Yak-9U is actually making up to 1750hp (in a narrow altitude range), though. Not up high where it gets its top speed sure, but the same goes for the D.3803. All are very cleanly designed aircraft.
That being said, the 109 G2 is doing 680kph on ~1500hp (pretty high up by 6km), so this might not be as outlandish as it looked at first. Given their similarities they should be quite close on performance…
YS-3 also has another disadvantage in that it uses a single stage, single speed supercharger. Peaked at 1600hp at 4700m. The Saurers are likely just license built 12Zs.
Yak-9U is actually making up to 1750hp (in a narrow altitude range), though.
The VK-107A engine that lacked water injection was quoted several times at 1,650 hp - this is the engine the war-time Yak-9U used. The 1,750 hp figure comes from the later version when they ironed out all the kinks, added water injection and boosted the RPM - this is the engine the Yak-3 VK-107 and post-war Yak-9U used.
The Saurers are likely just license built 12Zs.
They most definitely are not. The original Saurer YS engine was a licensed version of the 12Y engine, the 12Z didn’t exist when Saurer got the license.

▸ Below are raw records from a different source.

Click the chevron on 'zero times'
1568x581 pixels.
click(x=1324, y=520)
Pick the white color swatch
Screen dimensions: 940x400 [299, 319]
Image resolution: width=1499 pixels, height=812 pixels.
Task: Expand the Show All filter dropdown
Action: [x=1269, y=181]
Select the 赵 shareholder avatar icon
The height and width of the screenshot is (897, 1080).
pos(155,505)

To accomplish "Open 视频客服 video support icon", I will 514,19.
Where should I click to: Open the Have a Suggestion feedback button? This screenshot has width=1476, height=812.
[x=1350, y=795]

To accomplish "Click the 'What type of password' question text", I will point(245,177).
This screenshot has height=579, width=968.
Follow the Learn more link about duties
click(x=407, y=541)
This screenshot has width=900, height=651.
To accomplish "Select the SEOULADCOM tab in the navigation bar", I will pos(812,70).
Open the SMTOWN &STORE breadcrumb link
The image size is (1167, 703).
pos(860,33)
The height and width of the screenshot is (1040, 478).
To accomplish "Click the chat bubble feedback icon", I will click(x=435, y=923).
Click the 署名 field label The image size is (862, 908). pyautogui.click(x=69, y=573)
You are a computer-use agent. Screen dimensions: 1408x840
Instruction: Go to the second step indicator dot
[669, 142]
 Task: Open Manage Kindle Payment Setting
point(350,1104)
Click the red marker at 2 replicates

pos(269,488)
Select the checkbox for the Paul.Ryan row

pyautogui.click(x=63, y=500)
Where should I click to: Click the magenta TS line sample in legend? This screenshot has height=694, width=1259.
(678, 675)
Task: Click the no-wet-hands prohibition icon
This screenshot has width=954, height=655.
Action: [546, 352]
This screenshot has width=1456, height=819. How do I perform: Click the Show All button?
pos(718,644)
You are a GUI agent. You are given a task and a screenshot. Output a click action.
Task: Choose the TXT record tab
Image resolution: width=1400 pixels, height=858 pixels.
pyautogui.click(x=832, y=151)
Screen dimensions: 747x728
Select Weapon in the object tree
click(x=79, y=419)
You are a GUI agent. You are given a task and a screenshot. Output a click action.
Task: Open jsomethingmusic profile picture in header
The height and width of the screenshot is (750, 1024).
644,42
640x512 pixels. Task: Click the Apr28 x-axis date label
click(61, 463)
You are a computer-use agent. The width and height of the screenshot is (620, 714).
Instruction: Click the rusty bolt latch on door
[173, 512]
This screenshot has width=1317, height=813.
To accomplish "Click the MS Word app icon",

The YS-1 was almost exactly the same as the 12Y, the YS-2 was a major overhaul with a much heavier crankshaft (47 kg to 80 kg), beefed up internals increasing weight to 684 kg compared to the 12Y’s 429 kg, and 4 valves per cylinder opposed to the 12Y’s 2 valves per cylinder. The YS-3 was even heavier still - up to 705 kg. All of this was done to cope with the increased power of the engines.
The concept is fundamentally similar to the 12Z, but a licensed version they are not.